Equally important, the survey reveals a support gap. Ethics resources are not universally available, palliative care integration appears incomplete, and nurses and families are not consistently included in decision-making. For a therapy as intensive and morally complex as ECLS, technical capability alone is insufficient. Programs need ethical infrastructure, communication systems, and palliative frameworks that are as deliberate as their cannulation protocols.
For clinicians and health systems, the study should prompt a practical response: define goals early, reassess them explicitly, involve multidisciplinary teams and families, and ensure that difficult decisions are supported rather than improvised. Reducing unwarranted variation will not eliminate tragedy in ECLS care, but it may improve consistency, protect patient-centered values, and lessen moral distress for the teams who deliver this therapy.

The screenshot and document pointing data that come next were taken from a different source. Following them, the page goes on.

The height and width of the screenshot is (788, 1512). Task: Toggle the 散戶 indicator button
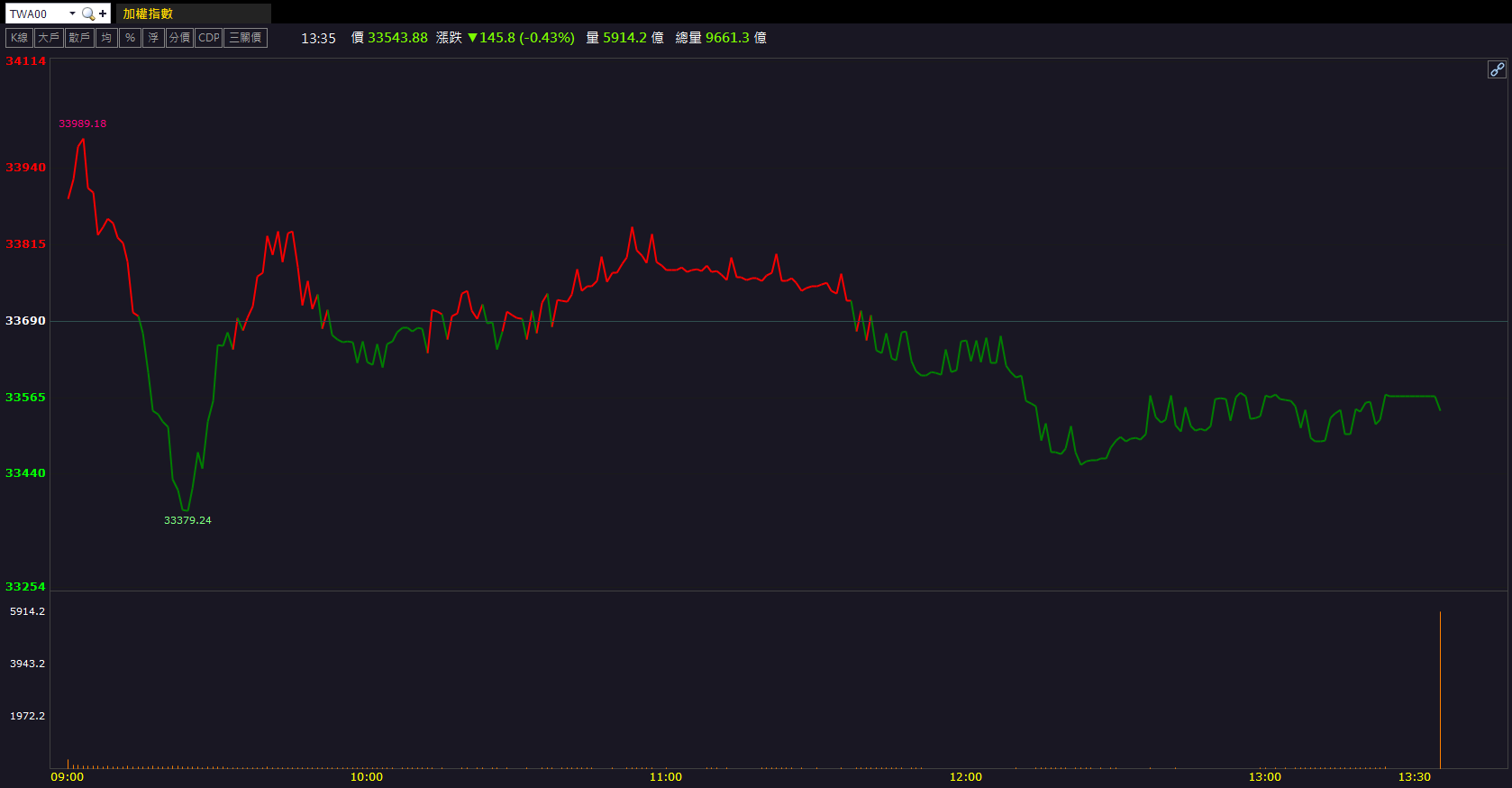[79, 38]
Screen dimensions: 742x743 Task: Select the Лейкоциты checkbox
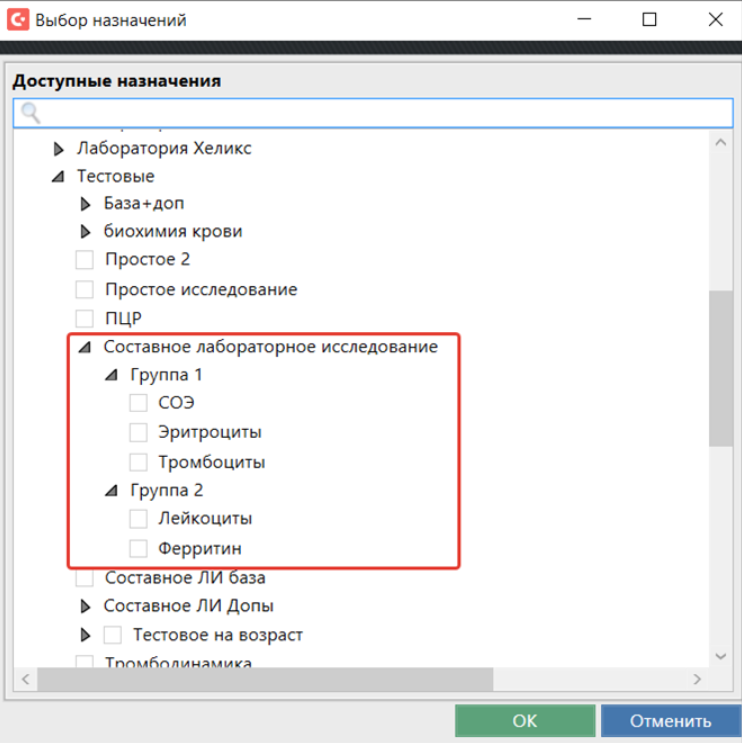click(139, 519)
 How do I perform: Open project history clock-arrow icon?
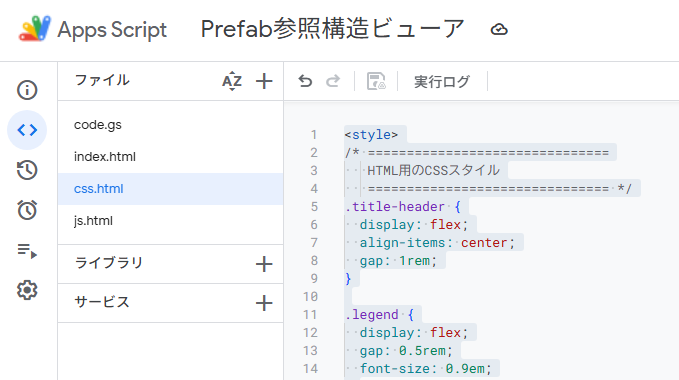tap(27, 170)
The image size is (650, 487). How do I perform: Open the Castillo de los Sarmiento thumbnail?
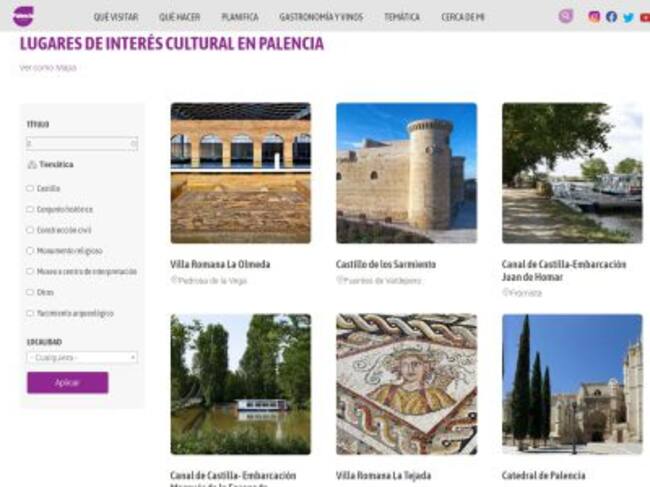click(x=406, y=173)
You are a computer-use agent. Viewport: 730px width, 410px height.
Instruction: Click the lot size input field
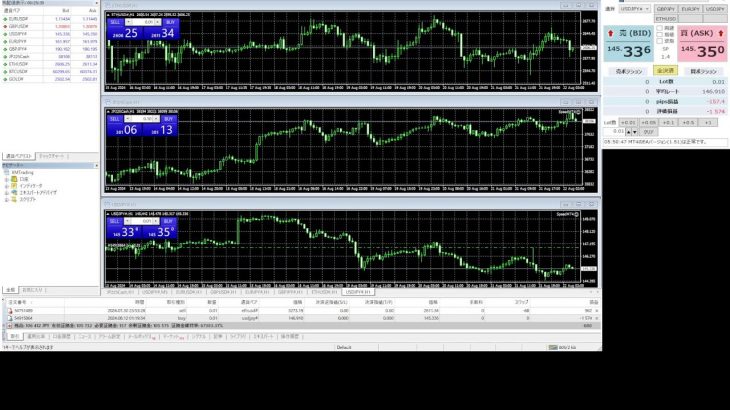point(614,130)
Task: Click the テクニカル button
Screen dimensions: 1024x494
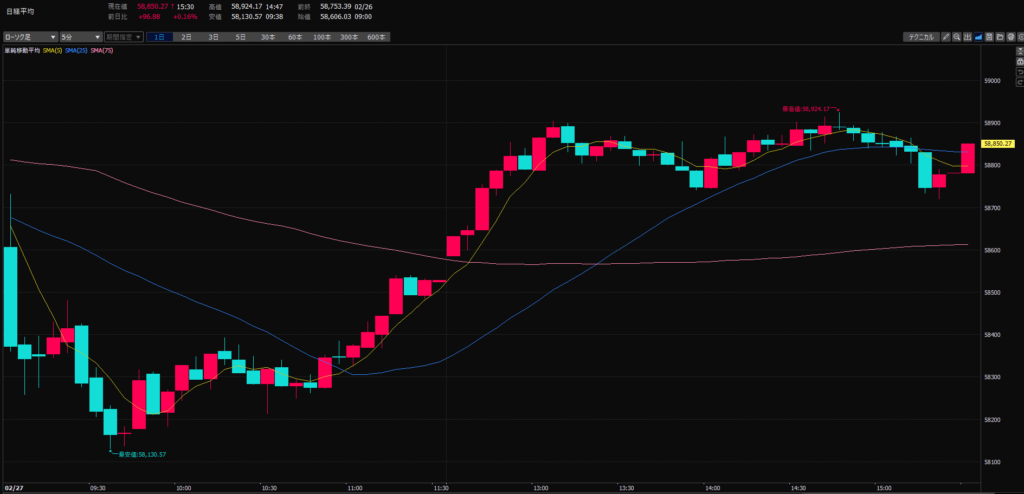Action: [x=919, y=37]
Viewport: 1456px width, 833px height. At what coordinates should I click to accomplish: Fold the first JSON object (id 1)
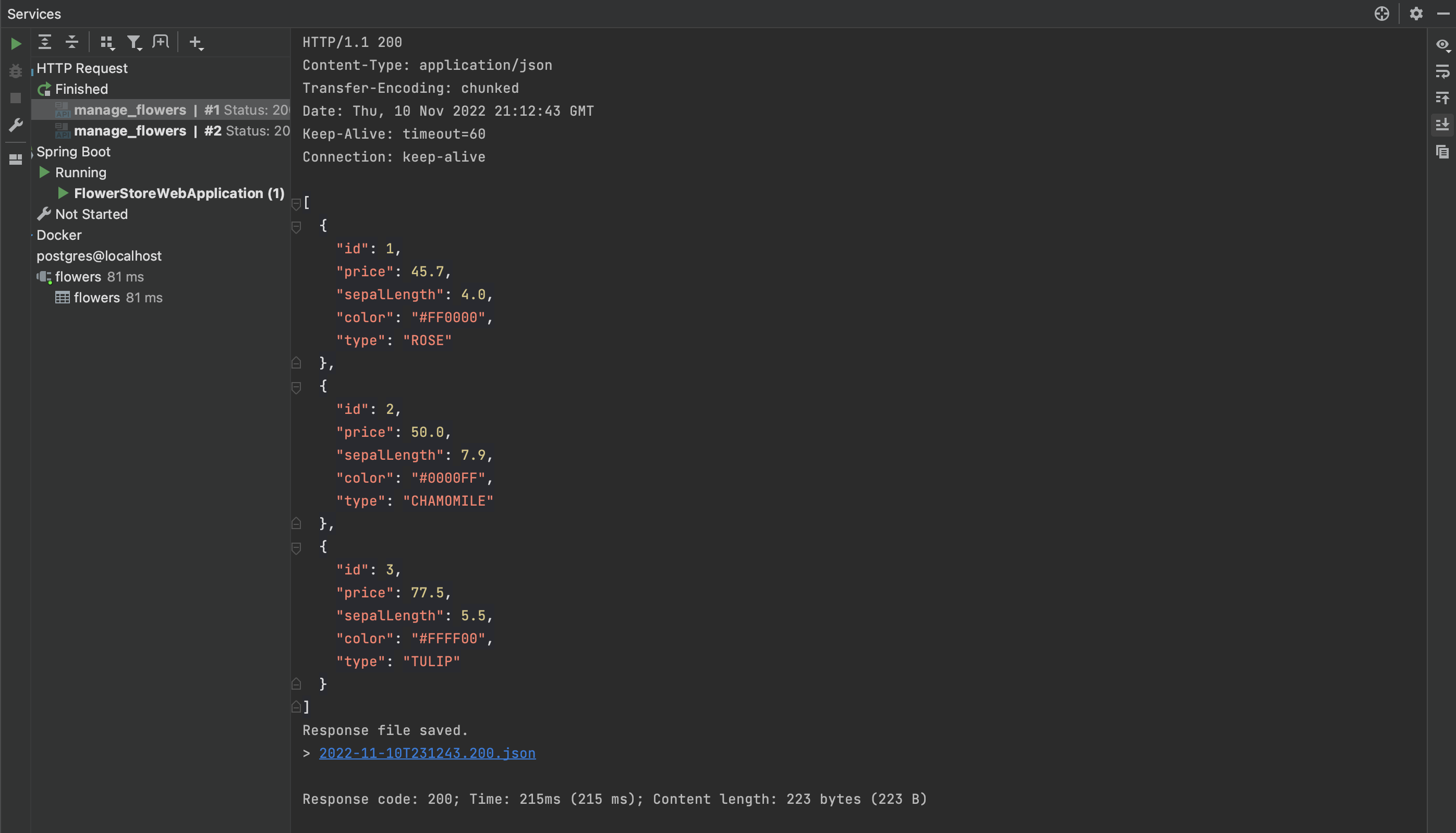coord(296,227)
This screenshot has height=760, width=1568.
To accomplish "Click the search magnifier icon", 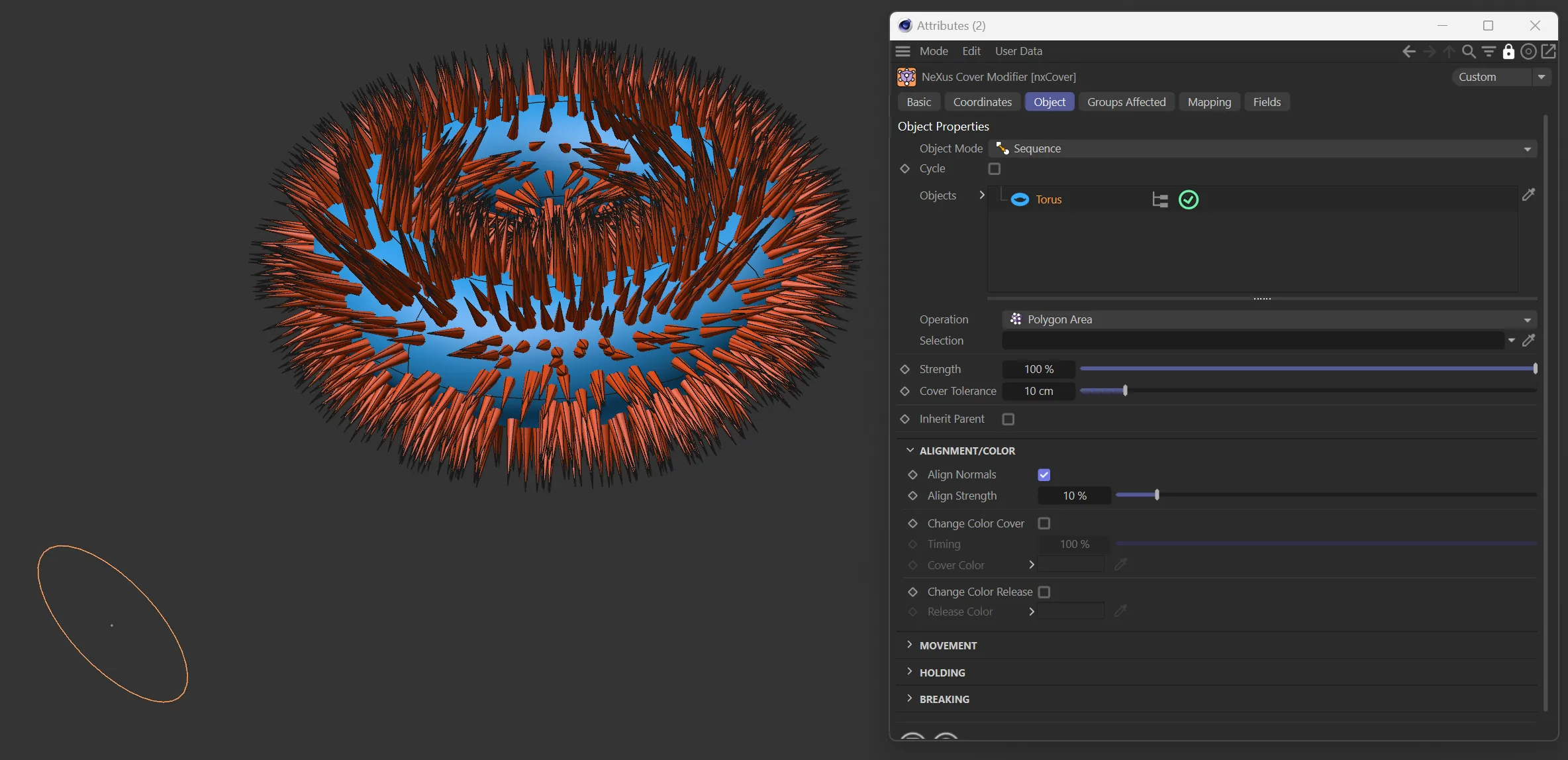I will coord(1468,51).
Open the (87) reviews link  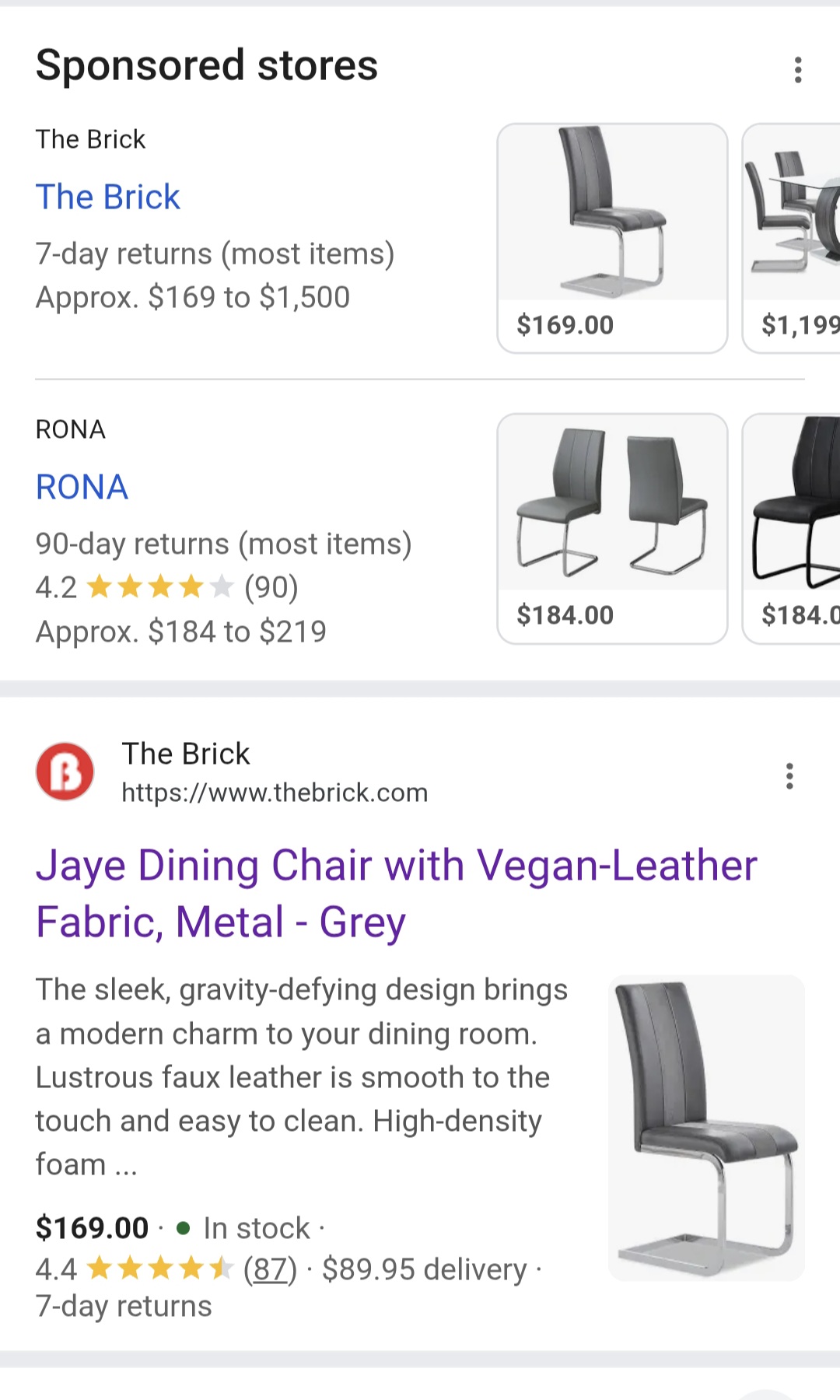pos(270,1269)
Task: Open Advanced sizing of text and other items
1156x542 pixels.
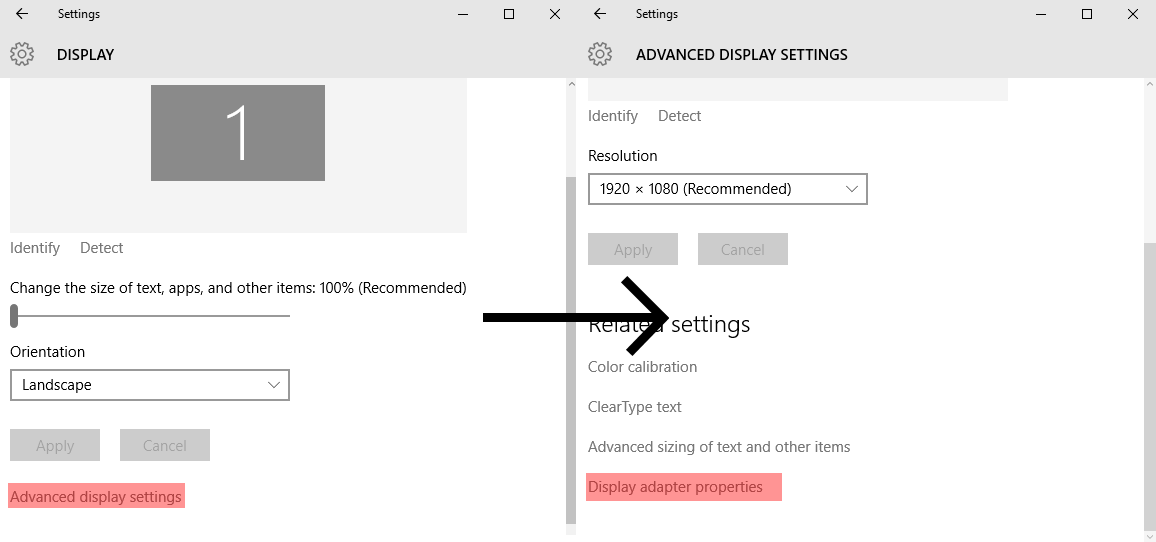Action: click(x=719, y=447)
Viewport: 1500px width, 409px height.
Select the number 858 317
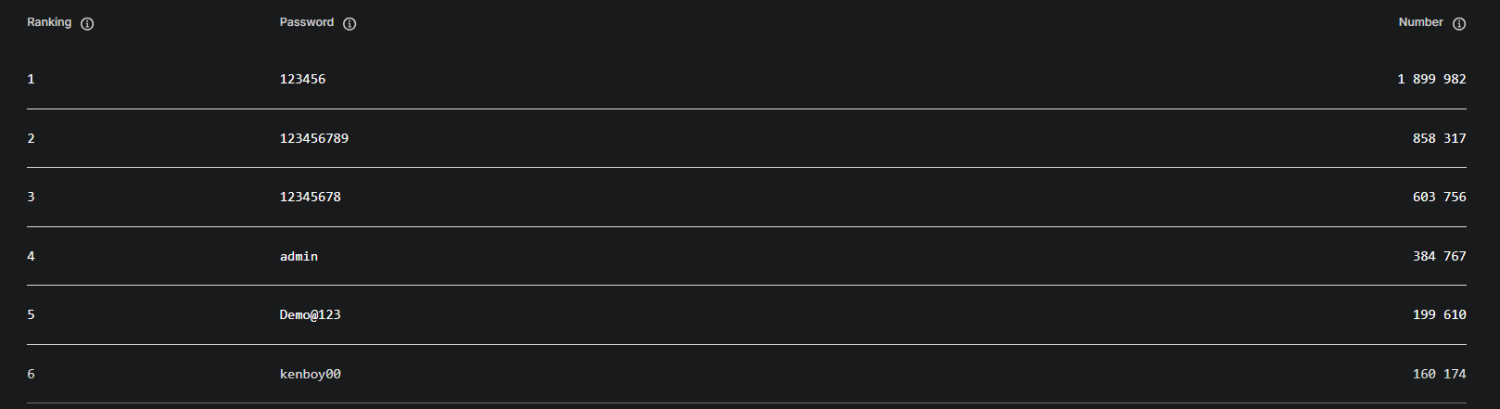pyautogui.click(x=1440, y=138)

Funding and ClinicalTrials.gov
The abstract provided does not report funding information or a ClinicalTrials.gov registration number. Survey studies of this type are often not registered on ClinicalTrials.gov, but readers should consult the full article for disclosures, funding sources, and ethics approval details.
Citation
Swol J, Supady A, Fleig M, Kelly-Geyer J, Hoskote A, Thiagarajan RR, Polito A. Reported Practices in End-of-Life Decision-Making During Extracorporeal Life Support (ENSURE)-Results From an International European Chapter of the Extracorporeal Life Support Organization Survey. Critical Care Medicine. 2026-06-04. PMID: 42240435. URL: https://pubmed.ncbi.nlm.nih.gov/42240435/
Relevant background literature for context includes guidance and ethics discussions from the Extracorporeal Life Support Organization and critical care societies; readers should refer to the final published article for the authors’ complete reference list.